Spa application can have heavy business logic on the client 'layer' while standard web apps have less.

If you want to do heavy business logic on your client side, you can have SQL-like queries in your Javascript. (see breeze.js for example).

In an application like Entity Framework ORM, the lambda expression like .Where() .Select(), etc are all EF application logic. The actual implementation on how that translates that to a query is EF business logic, because the only consumer is the Application Logic while the Application Logic can have many consumers.

Last words:
If a consumer interacts with an application logic, the application logic *may* call the business logic and interpret the response (if any) from the business logic and then the application logic interacts with the consumer again. It doesn't matter if that 'business logic' is a DLL behind 213432 layers, the same in page Javascript or a store procedure in a DB.

Business Logic is code that has no consumer but Application Logic.
Application Logic is code that has n consumer(s).

Together with my coleages I had this frustration too. A few years ago we were working on a language (XML) that would be able to describe a domain fully and completely to be able to but all business logic into the domain model.

The idea was to generate UI automatically from the domain model and to reduce the code for the controller as much as possible. Martin F"owler's Patterns of Enterprise Architecture" ans Eric Evan's "Domain Driven Design" were our most important inspirations. I also recommend Vaughn Vernon's "Implementing Domain Driven Design" very highly.
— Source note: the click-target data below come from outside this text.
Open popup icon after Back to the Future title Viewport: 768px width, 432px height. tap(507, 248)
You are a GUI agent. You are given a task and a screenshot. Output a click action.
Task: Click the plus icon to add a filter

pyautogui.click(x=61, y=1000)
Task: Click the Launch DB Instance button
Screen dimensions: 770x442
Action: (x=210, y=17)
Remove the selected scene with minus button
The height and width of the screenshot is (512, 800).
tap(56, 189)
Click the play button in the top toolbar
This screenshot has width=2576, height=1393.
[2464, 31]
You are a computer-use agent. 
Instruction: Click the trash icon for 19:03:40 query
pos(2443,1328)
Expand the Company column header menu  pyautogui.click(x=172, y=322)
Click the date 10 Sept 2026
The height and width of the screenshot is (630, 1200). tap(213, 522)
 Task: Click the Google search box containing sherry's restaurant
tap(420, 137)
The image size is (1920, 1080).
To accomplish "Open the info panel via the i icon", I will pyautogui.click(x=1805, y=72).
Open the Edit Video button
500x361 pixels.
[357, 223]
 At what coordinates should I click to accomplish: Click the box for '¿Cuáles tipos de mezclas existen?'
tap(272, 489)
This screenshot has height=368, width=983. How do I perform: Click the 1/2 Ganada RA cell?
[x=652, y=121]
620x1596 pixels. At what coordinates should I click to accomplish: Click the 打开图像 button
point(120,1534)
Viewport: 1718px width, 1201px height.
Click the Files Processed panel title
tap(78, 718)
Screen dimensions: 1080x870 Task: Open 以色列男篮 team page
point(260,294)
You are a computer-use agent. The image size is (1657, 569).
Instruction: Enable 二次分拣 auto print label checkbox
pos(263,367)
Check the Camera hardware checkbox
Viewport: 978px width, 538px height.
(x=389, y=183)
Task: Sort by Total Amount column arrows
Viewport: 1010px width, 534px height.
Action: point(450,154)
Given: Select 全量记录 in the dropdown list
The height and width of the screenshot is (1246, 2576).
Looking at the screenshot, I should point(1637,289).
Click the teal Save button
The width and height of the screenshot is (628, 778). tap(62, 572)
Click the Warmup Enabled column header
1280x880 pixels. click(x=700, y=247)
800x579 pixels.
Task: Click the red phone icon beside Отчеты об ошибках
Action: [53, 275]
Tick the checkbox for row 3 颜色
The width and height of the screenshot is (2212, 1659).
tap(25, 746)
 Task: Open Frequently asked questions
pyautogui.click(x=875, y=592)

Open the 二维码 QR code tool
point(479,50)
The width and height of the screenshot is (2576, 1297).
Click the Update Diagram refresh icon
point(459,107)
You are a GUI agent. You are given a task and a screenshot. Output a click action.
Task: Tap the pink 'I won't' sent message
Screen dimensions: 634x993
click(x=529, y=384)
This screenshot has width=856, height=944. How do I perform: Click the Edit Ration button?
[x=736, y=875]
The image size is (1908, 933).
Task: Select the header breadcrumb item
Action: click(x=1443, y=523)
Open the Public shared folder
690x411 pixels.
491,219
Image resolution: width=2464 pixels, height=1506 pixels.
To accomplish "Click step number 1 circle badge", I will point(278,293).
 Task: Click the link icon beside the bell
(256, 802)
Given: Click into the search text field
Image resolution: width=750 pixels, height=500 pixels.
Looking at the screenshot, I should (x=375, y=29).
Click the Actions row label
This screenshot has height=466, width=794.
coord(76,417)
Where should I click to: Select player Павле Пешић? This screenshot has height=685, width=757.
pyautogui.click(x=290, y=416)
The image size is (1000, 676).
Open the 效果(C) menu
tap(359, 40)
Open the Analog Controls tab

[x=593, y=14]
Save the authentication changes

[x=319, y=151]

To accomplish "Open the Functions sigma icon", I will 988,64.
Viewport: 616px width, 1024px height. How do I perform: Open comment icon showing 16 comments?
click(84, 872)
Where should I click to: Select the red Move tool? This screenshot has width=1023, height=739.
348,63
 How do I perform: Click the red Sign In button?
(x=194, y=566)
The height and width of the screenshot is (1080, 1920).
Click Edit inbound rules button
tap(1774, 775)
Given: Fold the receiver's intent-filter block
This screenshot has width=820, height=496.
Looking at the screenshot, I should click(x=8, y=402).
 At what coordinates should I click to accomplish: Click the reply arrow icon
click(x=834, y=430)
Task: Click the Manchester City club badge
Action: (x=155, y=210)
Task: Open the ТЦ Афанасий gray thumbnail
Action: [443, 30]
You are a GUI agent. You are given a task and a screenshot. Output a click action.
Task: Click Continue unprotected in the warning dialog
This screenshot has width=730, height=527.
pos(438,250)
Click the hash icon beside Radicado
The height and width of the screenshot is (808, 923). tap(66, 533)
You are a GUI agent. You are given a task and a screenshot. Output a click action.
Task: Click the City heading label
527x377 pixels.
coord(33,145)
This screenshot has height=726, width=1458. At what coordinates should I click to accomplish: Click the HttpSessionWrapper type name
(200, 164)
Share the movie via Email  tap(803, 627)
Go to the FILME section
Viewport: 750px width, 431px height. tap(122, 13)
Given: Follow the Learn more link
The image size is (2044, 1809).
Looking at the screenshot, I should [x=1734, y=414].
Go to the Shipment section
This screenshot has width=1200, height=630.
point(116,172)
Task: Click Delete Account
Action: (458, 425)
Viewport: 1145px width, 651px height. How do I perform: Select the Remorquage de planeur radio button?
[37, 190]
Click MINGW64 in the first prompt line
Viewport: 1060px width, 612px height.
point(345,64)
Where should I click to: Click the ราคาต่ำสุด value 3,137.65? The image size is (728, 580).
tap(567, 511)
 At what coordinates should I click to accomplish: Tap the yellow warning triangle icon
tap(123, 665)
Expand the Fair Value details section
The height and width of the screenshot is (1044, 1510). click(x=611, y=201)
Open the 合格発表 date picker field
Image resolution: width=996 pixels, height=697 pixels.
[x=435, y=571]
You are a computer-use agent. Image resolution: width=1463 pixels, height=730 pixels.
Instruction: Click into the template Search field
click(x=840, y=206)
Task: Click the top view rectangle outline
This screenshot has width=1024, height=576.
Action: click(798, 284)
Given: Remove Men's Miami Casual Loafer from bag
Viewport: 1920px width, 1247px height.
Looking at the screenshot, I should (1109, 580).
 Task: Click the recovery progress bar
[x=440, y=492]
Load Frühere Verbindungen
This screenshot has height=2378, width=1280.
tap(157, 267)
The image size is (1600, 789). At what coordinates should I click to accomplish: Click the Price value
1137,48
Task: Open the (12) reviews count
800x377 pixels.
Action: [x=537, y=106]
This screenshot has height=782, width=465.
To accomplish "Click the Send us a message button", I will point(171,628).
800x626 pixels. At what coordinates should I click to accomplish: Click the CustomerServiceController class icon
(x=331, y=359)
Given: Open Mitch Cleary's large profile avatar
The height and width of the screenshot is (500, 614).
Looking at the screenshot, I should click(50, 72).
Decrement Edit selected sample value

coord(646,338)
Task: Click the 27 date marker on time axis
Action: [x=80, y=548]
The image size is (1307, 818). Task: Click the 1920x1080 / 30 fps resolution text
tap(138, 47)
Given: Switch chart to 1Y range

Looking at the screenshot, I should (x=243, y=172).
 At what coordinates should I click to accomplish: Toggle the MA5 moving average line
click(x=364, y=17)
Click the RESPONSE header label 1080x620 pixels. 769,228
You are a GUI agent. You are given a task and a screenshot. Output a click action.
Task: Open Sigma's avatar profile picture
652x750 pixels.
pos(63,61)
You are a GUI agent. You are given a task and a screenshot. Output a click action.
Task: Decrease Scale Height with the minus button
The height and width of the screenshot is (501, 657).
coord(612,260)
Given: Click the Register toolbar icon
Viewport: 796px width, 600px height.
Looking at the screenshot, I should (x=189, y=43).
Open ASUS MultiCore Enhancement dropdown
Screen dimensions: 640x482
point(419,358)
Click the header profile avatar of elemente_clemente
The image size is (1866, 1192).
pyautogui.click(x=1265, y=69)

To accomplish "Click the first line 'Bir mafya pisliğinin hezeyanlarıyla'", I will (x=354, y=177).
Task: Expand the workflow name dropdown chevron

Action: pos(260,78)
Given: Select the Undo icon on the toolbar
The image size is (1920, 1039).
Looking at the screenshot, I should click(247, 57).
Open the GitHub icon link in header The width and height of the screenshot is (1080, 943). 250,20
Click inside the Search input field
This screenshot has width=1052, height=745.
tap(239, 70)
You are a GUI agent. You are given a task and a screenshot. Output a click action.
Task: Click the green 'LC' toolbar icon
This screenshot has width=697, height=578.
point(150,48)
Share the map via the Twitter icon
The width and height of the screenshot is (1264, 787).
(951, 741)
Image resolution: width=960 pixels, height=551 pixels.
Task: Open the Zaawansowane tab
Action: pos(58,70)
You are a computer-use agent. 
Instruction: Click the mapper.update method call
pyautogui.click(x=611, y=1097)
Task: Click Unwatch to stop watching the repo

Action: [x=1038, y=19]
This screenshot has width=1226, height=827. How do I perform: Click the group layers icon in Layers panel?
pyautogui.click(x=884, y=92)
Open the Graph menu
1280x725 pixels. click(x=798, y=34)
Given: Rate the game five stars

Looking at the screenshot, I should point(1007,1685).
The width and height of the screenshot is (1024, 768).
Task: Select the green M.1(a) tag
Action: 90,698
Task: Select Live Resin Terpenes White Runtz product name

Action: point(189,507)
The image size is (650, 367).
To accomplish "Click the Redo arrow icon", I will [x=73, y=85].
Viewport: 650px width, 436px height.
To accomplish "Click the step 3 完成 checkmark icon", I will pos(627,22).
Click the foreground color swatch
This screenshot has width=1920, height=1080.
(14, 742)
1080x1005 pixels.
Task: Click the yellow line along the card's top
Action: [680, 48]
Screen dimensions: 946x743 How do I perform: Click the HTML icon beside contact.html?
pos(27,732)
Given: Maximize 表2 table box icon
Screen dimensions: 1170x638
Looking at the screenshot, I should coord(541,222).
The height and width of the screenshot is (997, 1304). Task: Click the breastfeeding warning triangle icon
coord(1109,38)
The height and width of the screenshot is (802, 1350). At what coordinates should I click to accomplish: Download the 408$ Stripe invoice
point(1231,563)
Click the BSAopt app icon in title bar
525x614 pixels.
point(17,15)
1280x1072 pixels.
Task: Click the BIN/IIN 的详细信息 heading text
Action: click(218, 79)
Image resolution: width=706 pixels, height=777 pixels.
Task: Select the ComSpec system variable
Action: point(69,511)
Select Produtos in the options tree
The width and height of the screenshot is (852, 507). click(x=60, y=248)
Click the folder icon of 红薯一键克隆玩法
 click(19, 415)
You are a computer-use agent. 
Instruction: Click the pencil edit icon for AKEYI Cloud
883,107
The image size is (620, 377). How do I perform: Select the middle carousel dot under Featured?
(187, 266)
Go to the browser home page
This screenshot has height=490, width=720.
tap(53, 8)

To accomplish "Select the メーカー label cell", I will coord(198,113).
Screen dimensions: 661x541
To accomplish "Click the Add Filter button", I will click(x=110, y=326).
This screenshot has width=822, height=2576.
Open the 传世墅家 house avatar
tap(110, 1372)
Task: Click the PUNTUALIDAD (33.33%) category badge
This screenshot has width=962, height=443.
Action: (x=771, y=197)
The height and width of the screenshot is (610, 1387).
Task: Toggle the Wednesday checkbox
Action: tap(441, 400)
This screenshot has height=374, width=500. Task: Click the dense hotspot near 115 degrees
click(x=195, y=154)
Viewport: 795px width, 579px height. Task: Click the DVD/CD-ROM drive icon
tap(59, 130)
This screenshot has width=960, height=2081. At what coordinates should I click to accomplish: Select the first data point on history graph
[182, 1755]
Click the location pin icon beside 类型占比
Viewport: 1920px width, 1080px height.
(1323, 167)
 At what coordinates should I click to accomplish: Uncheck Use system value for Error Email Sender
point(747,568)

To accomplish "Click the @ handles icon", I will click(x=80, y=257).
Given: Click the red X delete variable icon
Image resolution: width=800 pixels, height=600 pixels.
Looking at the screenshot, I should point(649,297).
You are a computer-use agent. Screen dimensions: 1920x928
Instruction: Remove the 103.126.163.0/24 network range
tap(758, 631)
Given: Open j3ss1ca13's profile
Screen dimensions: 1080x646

Today we are able to do just that. Have a look at and if you have any questions I am happy to share our ideas!

all the best,

There is no spoon. I think this question could be paralleled with similar ideological dualistic conundrums such as where do I end and you begin? Everything bleeds into everything. I don't think there is a finite line to be drawn in the sand that will be universally agreed upon that separates the two in a quantifiable way. The useful function of programming paradigms is what is most important in my opinion. Adopting it should help you not frustrate you.

In this case for me it is useful to think about the data sets I will be working with and how they tie into the real world as business logic. For instance a fulfillment center needs to track orders among many things.

There are many operations on orders but when an order changes there are finite things that occur if its line items change in quantity then the corresponding inventory of its product will decrease. There is no application in the fulfillment industry that would say otherwise.

The result of this business logic is useful to different people in different ways. A customer service representative will be most interested in being able to quickly access order details to answer a clients questions. The owner will want to see profit and loss based on inventory and sales. So that to me is application logic. People can say I am wrong but if it helps me code better than that was the purpose of the contemplation of the ideology from the get go. But is someone had a more useful understanding then it would be worth looking back into it.

My main point is how useful is your definition not how authoritative is its speaker in their tone. That and there is no spoon or right answer. I very much appreciate the conversation your humble and honest tone brought. It is especially impressive coming from a CTO.